La ferveur des émotions n'a jamais manqué dans le cinéma de Patrice Chéreau. Jusqu'à provoquer parfois l'inconfort, sinon l'effroi. Il aura fallu pourtant attendre vingt-cinq ans – son premier film, La Chair de l'orchidée, date de 1975 – pour que ses personnages cessent de ressembler à des cadavres ambulants, de L'Homme blessé (1983) à La Reine Margot (1994), en passant par tous Ceux qui m'aiment prendront le Train (1998). En comparaison, son dernier film joint aux corps-à-corps rugueux une intensité de la chair, du sexe et des sentiments qui fait de chaque scène, chaque plan, des instants où Chéreau semble enfin avoir trouvé le moyen et le plaisir de respirer au cinéma.

Ça commence, certes, par un souffle court. Celui d'une communion sexuelle désespérée et libératrice entre une femme et un homme qui, quelques minutes plus tôt, ne se connaissaient pas. Une femme d'âge mûr, Claire, mère de famille qui s'évade dans une troupe de théâtre amateur (l'Australienne Kerry Fox, Ours d'argent de la meilleure interprétation à Berlin), et un homme en rupture, Jay, qui vit seul, séparé de sa famille, dans un appartement en désordre comme sa vie (Mark Rylance, directeur artistique du Globe Theater). Leur entente tacite devient bientôt un rendez-vous tacite: tous les mercredis après-midi, ils se retrouvent pour faire l'amour, sans échanger un mot.

La caméra de Patrice Chéreau est jusque-là en fusion avec ses acteurs, comme un troisième personnage qui n'est pas loin d'évoquer, compliment suprême, le regard que John Cassavetes posait sur ses comédiens. Les mouvements sont rapides et transmettent pleinement l'irruption du désir, un désir anxieux, et de l'excitation, filmée frontalement, dans la vie des deux protagonistes.

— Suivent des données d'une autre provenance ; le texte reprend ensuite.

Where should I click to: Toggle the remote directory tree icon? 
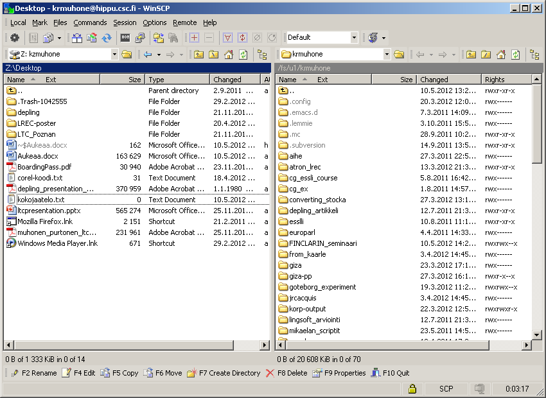click(x=534, y=55)
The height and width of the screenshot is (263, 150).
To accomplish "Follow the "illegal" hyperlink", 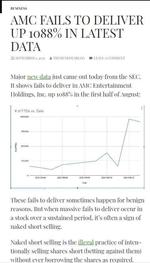I will point(86,242).
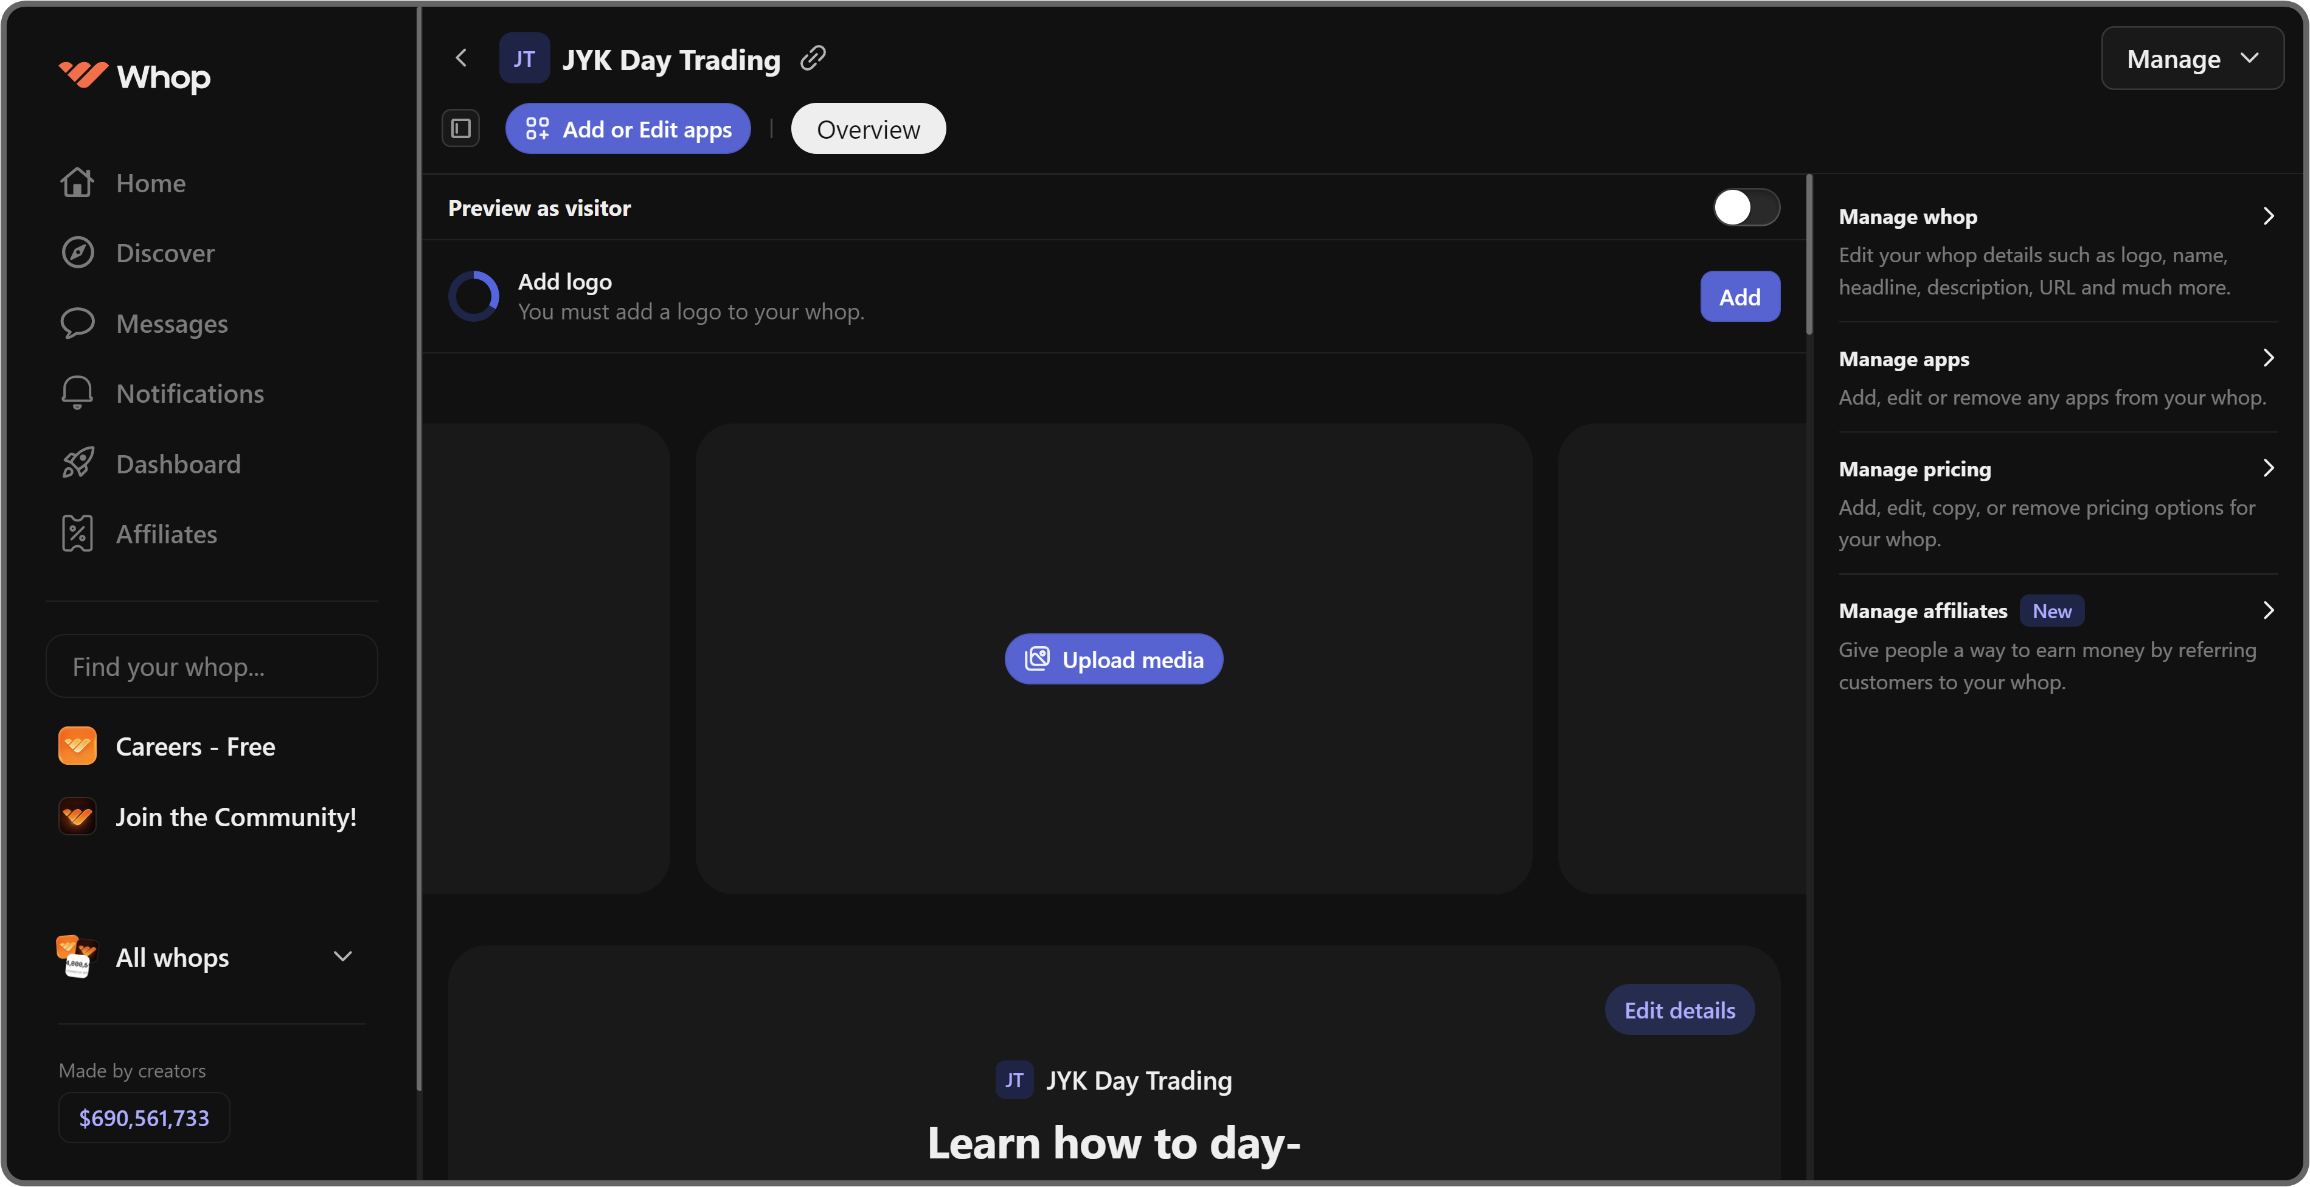This screenshot has width=2310, height=1187.
Task: Click the copy link icon beside JYK Day Trading
Action: (812, 57)
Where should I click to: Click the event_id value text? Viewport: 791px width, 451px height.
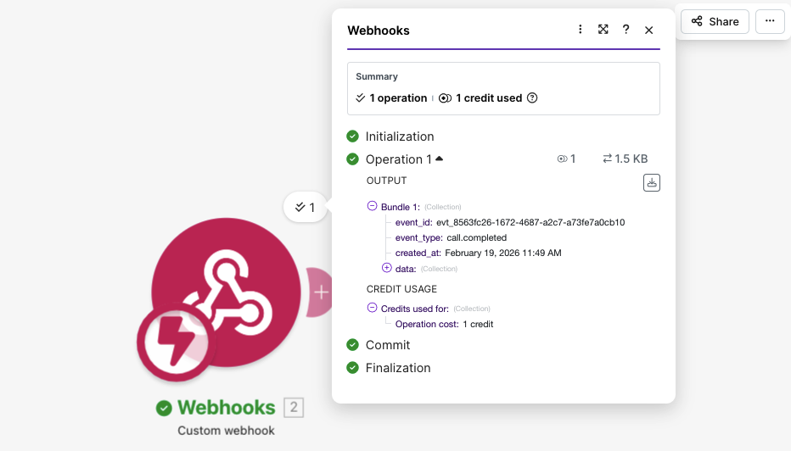click(x=530, y=222)
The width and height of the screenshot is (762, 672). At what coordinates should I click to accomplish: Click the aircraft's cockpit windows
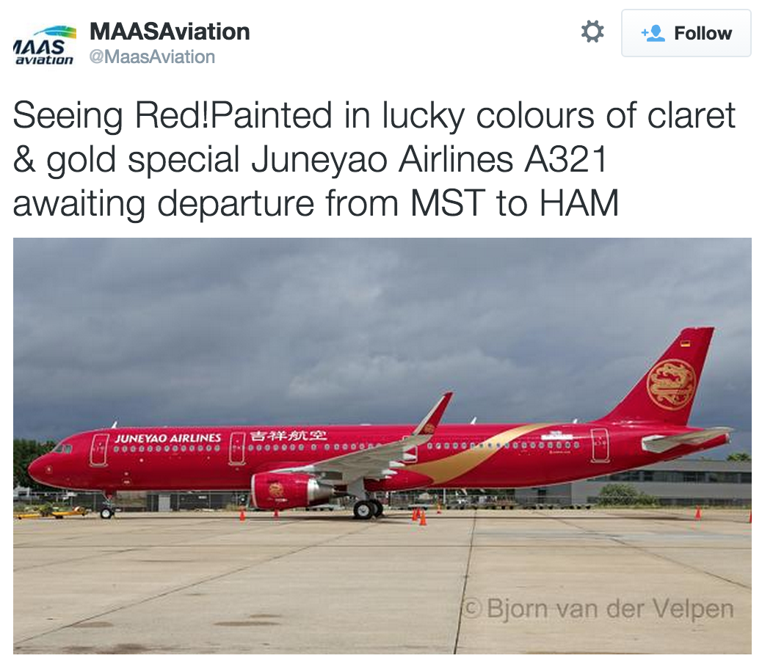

Et puis, peu à peu, la caméra s'éloigne des corps: un mercredi, Claire ne vient pas au rendez-vous et le secret entretenu par le silence des deux amants se craquelle. Jay ressent un manque, qu'il veut guérir. Alors il la suit dans les rues de Londres. Il découvre le sous-sol du café où elle joue La Ménagerie de verre. Il y rencontre son mari aussi. Et en devient l'ami. Drôle d'ami, en vérité, qui se met à titiller les sentiments de l'époux, si bonhomme, en racontant des histoires d'adultère.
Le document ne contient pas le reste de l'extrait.